### [What you will do]
Reproduce the lines of the material from the line with "Screen dimensions: 1144x1012" up to and including the line with "click(15, 307)", leaving out the pictures.

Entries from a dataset
========
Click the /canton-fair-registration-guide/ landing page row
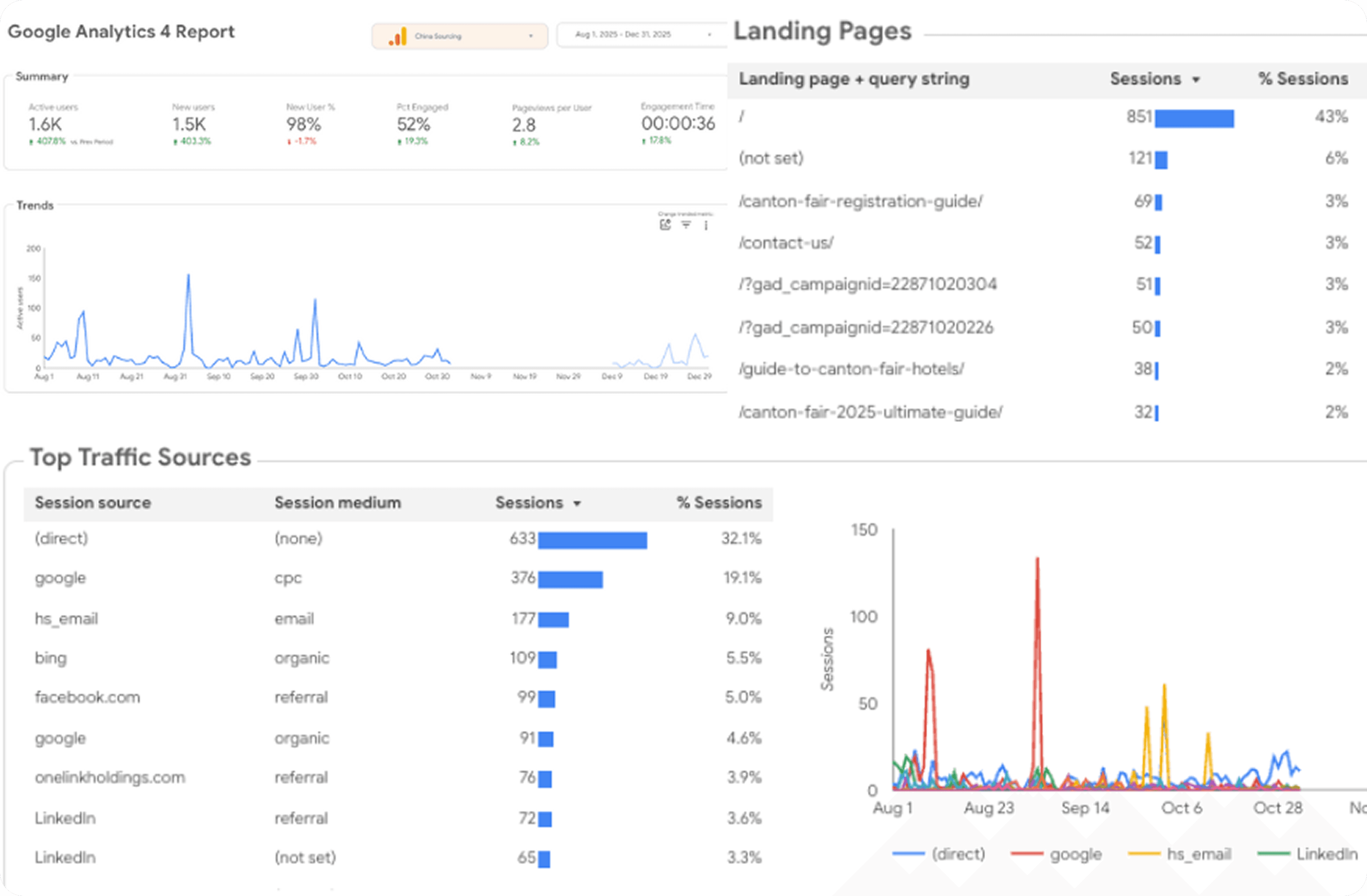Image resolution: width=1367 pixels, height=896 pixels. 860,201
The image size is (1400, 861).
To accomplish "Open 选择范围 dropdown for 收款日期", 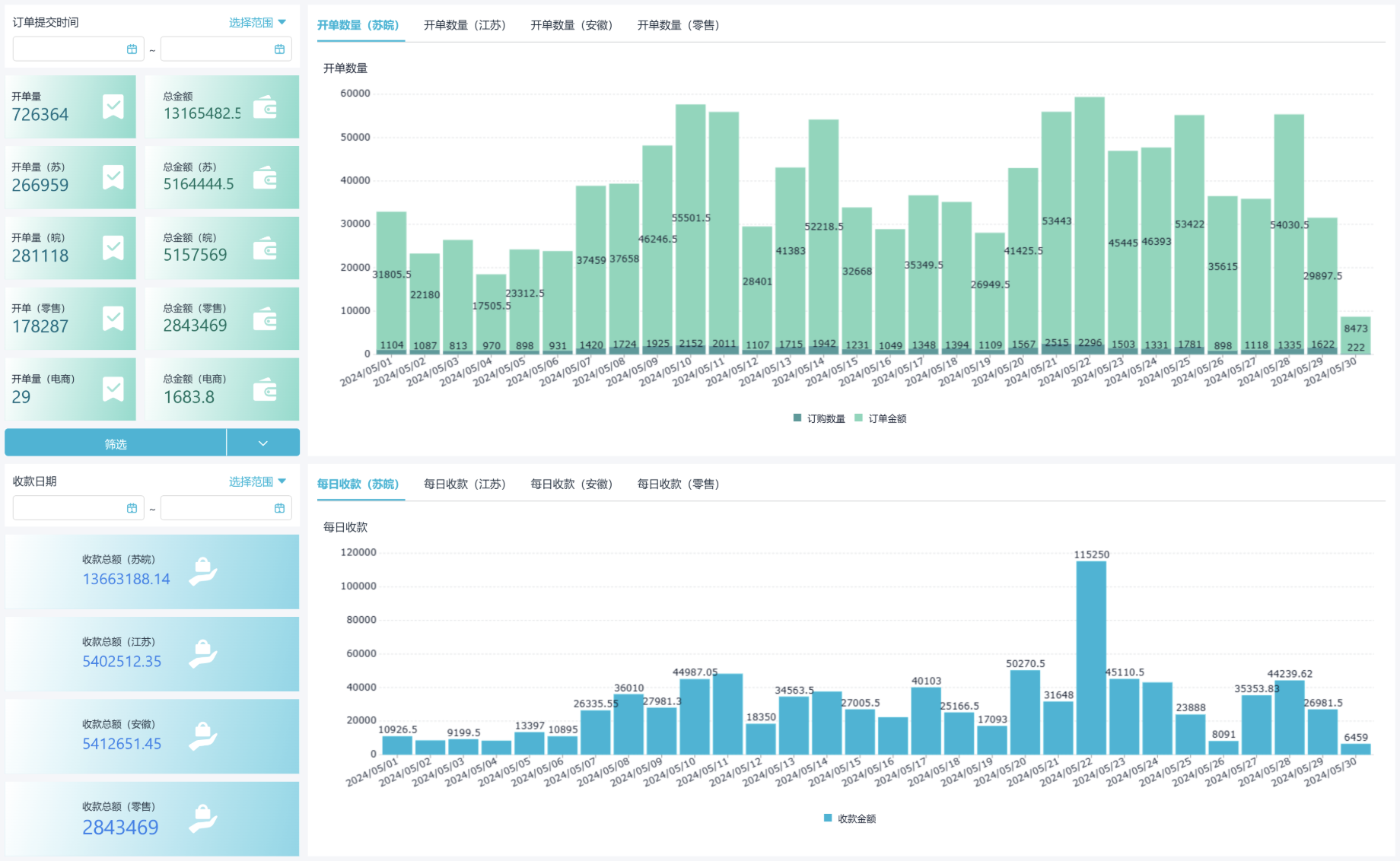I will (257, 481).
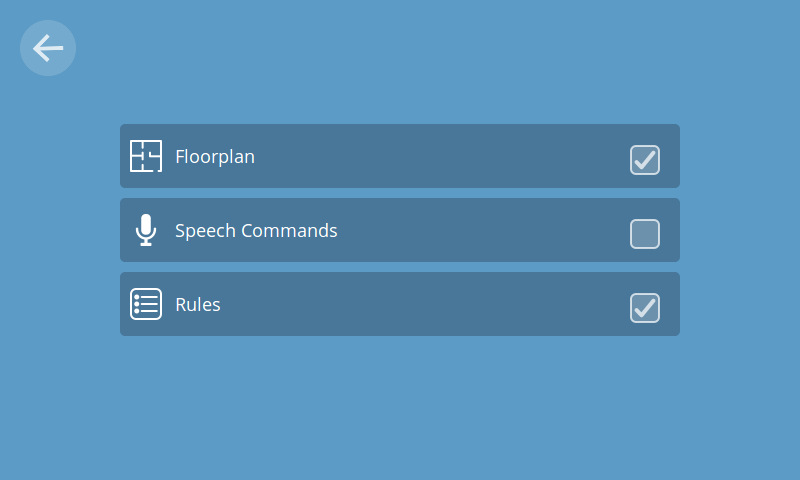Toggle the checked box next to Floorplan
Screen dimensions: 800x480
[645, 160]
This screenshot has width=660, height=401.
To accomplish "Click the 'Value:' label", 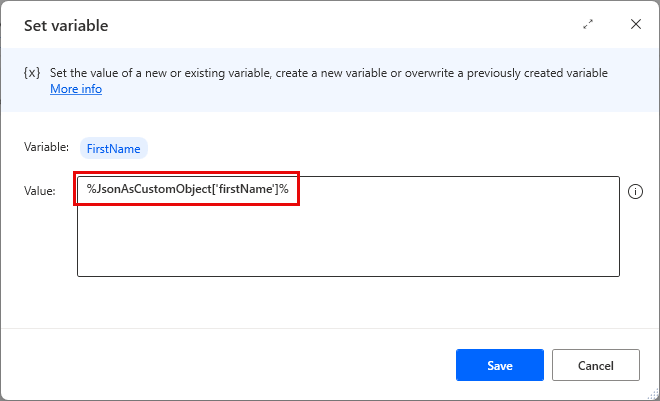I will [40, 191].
========
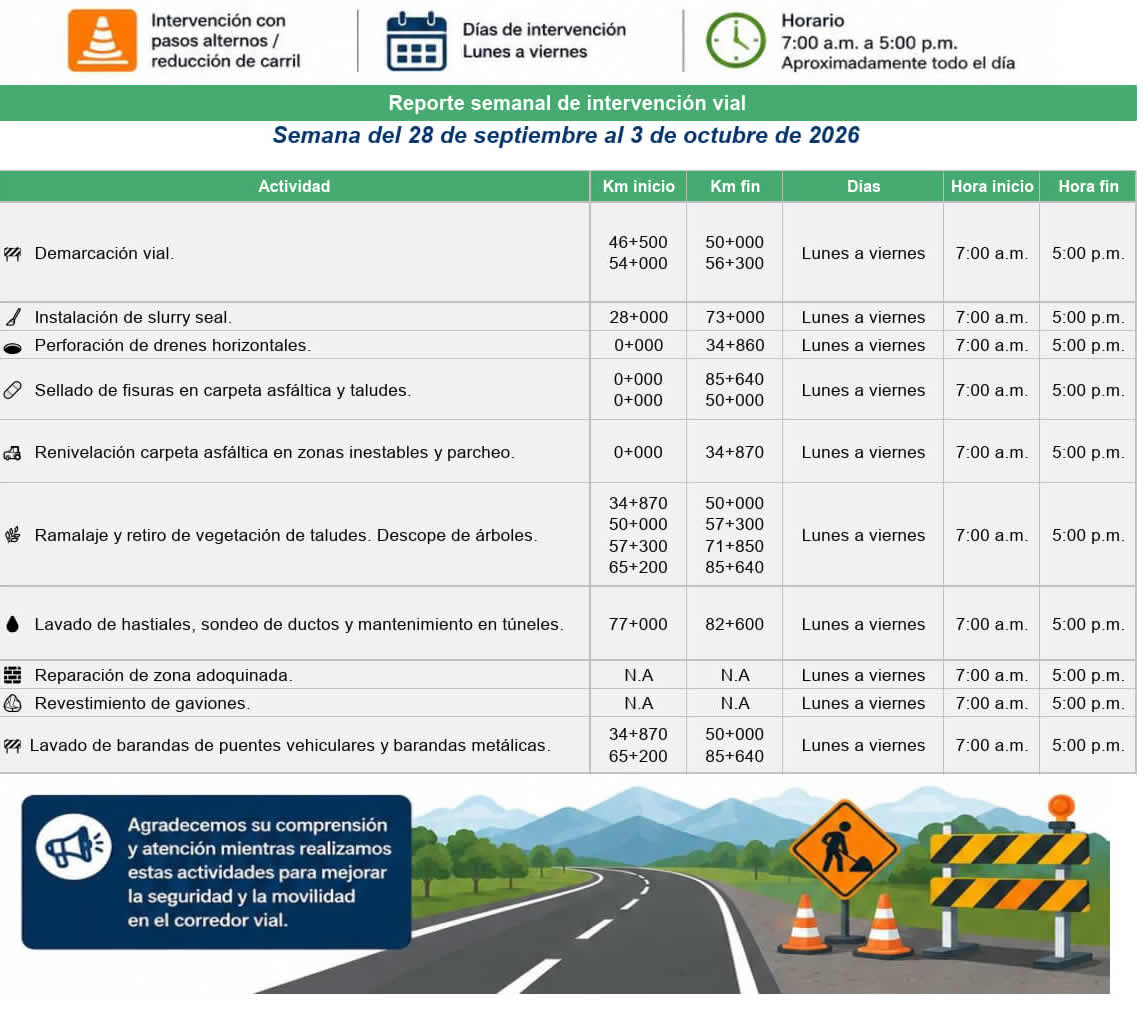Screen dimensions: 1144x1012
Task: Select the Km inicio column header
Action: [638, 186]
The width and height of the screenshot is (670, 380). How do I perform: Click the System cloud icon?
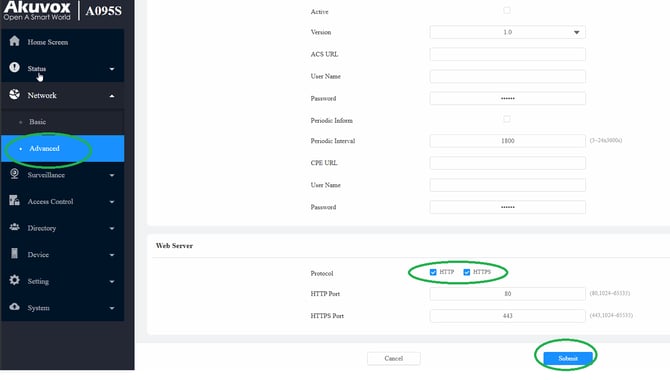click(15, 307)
========
### [The answer]
Screen dimensions: 1144x1012
Task: Select the Km inicio column header
Action: [638, 186]
The width and height of the screenshot is (670, 380). How do I perform: Click the System cloud icon?
click(15, 307)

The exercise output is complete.